7. Build custom lazy sequences
You can create sequences using sequence { ... } and yield.
val generatedNumbers = sequence {
println("Generating 1")
yield(1)
println("Generating 2")
yield(2)
println("Generating 3")
yield(3)
}
val first = generatedNumbers.first()
println(first)
Only the first value is generated:
Generating 1
1
8. Be careful: sequences are not always faster
Use Sequence when:
- You have a long chain of operations
- You process large collections
- You use short-circuiting terminal operations like
first,any,take - You want to avoid intermediate collections
Regular collections may be better when:
- The collection is small
- The pipeline is simple
- You need the final result as a list anyway
- Performance overhead from sequences outweighs savings
Example where Sequence is useful:
val result = users
.asSequence()
.filter { it.isActive }
.map { loadProfile(it) }
.firstOrNull { it.hasPremiumAccess }
Example where a regular list is fine:
val names = users.map { it.name }
Common patterns
Lazy property
class ReportService {
private val reportTemplate by lazy {
loadTemplateFromDisk()
}
fun generateReport(): Report {
return Report(reportTemplate)
}
}
Lazy pipeline
val result = items
.asSequence()
.filter { shouldKeep(it) }
.map { transform(it) }
.take(10)
.toList()
Lazy fallback
val value = cachedValue ?: computeExpensiveFallback()

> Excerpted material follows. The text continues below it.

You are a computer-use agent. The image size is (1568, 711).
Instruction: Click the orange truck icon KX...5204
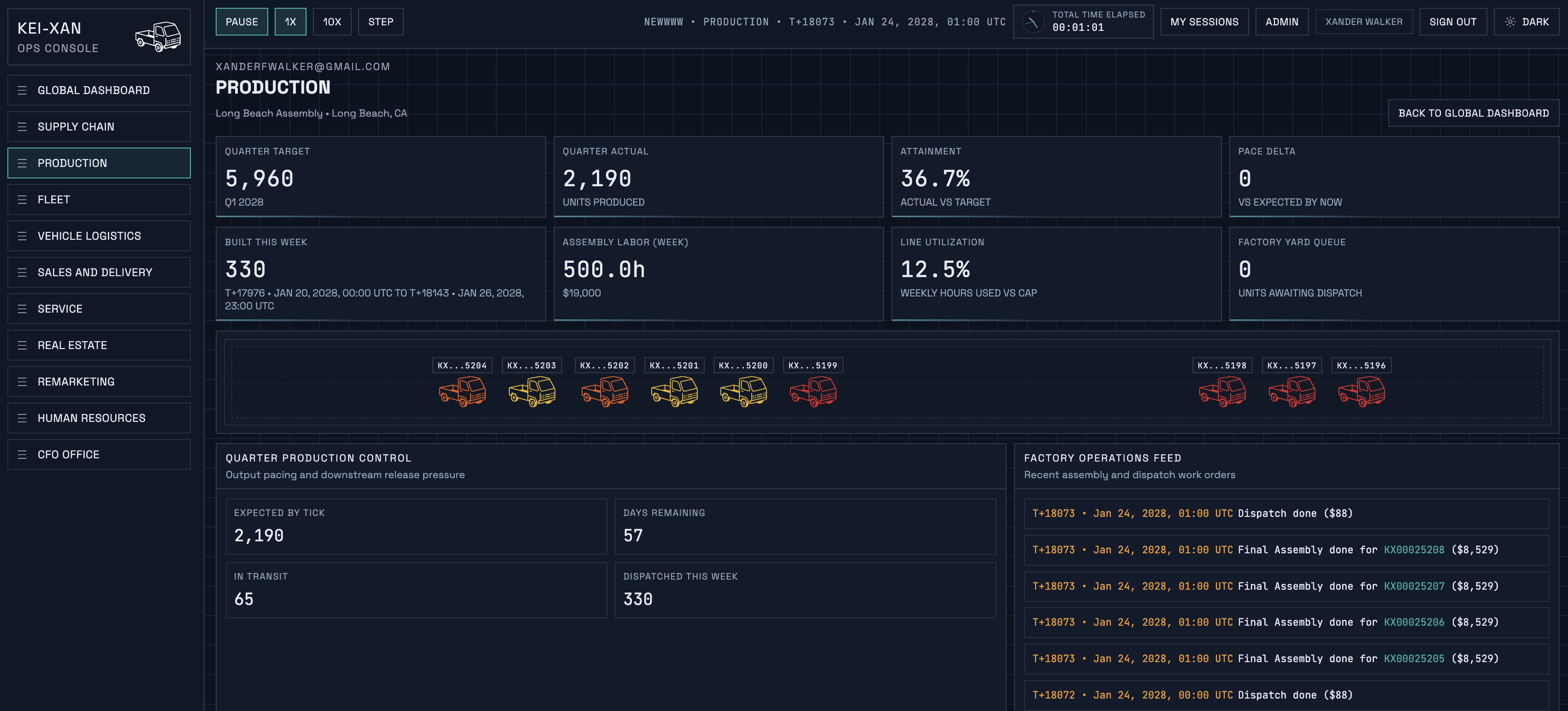tap(463, 391)
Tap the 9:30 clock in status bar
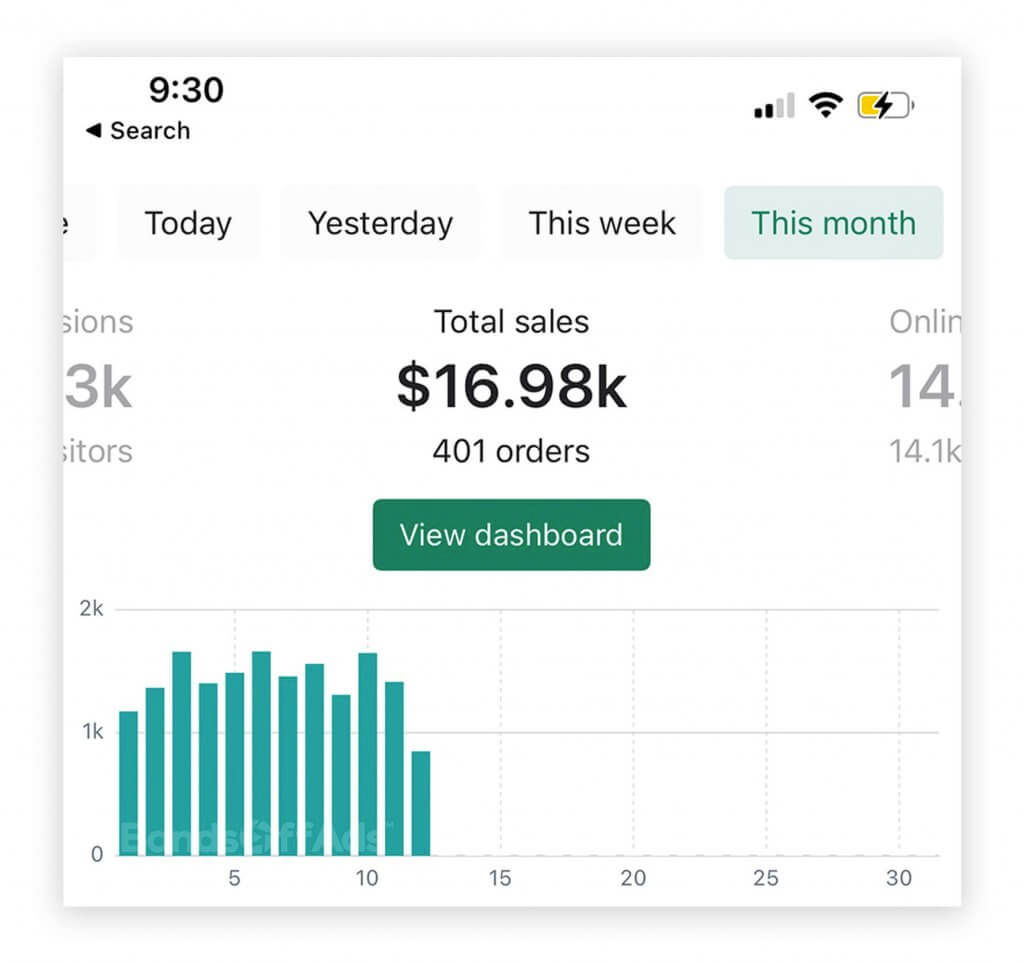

computeExpensiveFallback() only runs if cachedValue is null.
Summary
Use:
by lazy { ... }for values initialized on first useasSequence()for lazy collection pipelinesany,firstOrNull,take, etc. for short-circuiting&&,||, and?:to avoid unnecessary calls- Lambdas like
() -> Stringto defer expensive argument construction getOrPutfor lazy cache population
A good rule of thumb:
val result = data
.asSequence()
.filter { cheapCheck(it) }
.map { expensiveTransform(it) }
.firstOrNull { finalCheck(it) }
Filter early, transform late, and stop as soon as you have what you need.